[Instructions]:
a) Below is a text about the Failsworth Independent Party. List every person it names.
b) Quote the Failsworth Independent Party text word for word, from "British political party" down to "to Oldham Council.".

[Quoted passage]:
= = =
- Abbreviation: FIP
- Leader: Brian Hobin
- Founded: 2019
- Registered: 2 September 2019
- Headquarters: Failsworth
- Ideology: Localism Non-partisan politics
- Colors: Blue
- Oldham Council: 1 / 60

Website
- failsworthindependentparty.com

= Failsworth Independent Party =

British political party

The Failsworth Independent Party (FIP) is a local political party based in Failsworth, Greater Manchester, England. The party was founded in 2019 and has since been elected to Oldham Council.

== History ==
The party is led by pub landlord Brian Hobin. They supported community initiatives to help residents during the COVID-19 pandemic. The party first contested the 2021 election for Oldham Metropolitan Borough Council. In the election the Labour leader of Oldham Council Sean Fielding was unseated by FIP candidate Mark Wilkinson. Despite this the Labour Party regained control of the council. In 2021, charity worker Raja Miah was associated with both the Failsworth Independent Party and Proud of Oldham and Saddleworth. In 2022, the party was named in a report published by Hope Not Hate. In 2023, the party leadership was reportedly involved in infighting after a selection dispute. Mark Wilkinson stood as independent candidate after not being selected. In 2024, the party lost a seat in Failsworth East to Labour. In 2025, Wilkinson defected to Reform UK. In May 2025, Brian Hobin was nominated as the boroughs first independent deputy mayor. In the 2026 election, the party lost Failsworth East to Reform UK.
= = =
[Material supplied]:
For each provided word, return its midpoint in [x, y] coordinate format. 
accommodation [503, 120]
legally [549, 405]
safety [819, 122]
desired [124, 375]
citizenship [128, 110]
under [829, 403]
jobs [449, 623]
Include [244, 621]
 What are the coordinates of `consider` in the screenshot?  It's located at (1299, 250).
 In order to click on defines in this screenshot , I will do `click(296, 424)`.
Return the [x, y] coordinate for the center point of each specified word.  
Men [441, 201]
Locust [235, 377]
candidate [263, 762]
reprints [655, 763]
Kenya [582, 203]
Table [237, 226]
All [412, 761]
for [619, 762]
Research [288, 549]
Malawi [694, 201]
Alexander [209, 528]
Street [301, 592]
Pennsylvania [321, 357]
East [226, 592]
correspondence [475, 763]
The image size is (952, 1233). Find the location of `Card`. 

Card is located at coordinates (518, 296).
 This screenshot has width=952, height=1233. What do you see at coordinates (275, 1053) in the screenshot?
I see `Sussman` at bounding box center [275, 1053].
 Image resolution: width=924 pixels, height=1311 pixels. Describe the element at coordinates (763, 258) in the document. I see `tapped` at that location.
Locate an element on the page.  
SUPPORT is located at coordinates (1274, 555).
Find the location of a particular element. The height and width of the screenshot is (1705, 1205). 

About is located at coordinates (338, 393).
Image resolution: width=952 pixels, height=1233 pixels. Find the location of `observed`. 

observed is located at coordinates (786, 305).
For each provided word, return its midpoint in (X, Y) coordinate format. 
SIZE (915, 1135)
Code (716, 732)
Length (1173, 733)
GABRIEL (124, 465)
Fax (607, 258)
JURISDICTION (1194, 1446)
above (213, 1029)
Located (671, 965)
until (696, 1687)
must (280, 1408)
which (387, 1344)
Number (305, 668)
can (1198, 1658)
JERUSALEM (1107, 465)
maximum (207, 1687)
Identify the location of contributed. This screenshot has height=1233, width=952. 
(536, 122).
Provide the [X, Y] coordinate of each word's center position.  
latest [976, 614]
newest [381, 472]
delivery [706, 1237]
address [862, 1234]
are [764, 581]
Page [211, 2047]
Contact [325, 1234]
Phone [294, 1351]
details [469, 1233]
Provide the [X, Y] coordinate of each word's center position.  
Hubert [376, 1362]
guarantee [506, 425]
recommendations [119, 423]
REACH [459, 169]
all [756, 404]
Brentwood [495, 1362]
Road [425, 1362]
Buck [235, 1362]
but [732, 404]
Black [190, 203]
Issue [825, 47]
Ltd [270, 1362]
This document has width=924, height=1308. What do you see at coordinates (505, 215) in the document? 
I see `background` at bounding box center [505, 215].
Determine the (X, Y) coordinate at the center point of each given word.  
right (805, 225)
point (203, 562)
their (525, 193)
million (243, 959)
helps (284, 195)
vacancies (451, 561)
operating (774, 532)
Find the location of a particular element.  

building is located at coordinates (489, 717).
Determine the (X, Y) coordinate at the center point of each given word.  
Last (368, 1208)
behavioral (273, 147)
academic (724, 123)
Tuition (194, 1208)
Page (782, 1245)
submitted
= = =
[Solved problems]:
a) Brian Hobin, Sean Fielding, Mark Wilkinson, Raja Miah

b)
British political party

The Failsworth Independent Party (FIP) is a local political party based in Failsworth, Greater Manchester, England. The party was founded in 2019 and has since been elected to Oldham Council.